Paying Restaurant Employees in a Changing Payroll Landscape

Given the variety of payment methods restaurant workers may receive, restaurant payroll can be complicated. There are many ways that minimum wage regulations, overtime rules, and tip credit can affect workers based on method of payment:

Minimum Wages Regulations and Tip Credit

While the federal minimum wage has remained consistent since 2009, many states and municipalities have elected to adopt a higher minimum wage rate. Employers covered by multiple minimum wage requirements must follow the stricter standard; the one that is the most beneficial to the employee.

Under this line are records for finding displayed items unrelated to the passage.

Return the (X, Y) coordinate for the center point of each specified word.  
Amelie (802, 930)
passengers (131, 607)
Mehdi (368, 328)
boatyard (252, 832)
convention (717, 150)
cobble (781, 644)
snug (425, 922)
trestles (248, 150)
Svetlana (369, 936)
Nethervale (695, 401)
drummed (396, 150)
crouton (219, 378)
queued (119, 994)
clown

  • For tipped employees: The Fair Labor Standards Act (FLSA) defines tipped employees as any worker who regularly receives more than $30 per month in tips above their base pay. Once providing required notices to employees, the FLSA allows employers to pay a minimum cash wage for tipped employees of $2.13/hour. The difference between minimum wage and the cash wage is the tip credit. Currently the maximum tip credit is $5.12.  If an employee’s tips combined with the cash wage do not equal the minimum hourly wage, the employer must make up the difference. Some jurisdictions require a higher minimum cash wage. Other jurisdictions (including California, Minnesota, and Washington) do not allow tip credit; the employer is required to pay employees the full hourly minimum wage set by the jurisdiction before any tips are earned.
  • For non-tipped salaried employees: Regardless of the method of payment, non-exempt employees must be paid at least minimum wage. Employers should verify that salary for non-exempt employees who are not tipped is at least $7.25 for the first 40 hours in a workweek.
  • For non-tipped hourly employees: The federal minimum wage for hourly employees is $7.25 per hour. However, restaurant owners must be cognizant of the minimum wage requirements for all states and localities in which they operate. Any instance in which the federal, state, or local minimum wage amounts differ, non-exempt employees must be paid the higher of the local, state or federal minimum rate.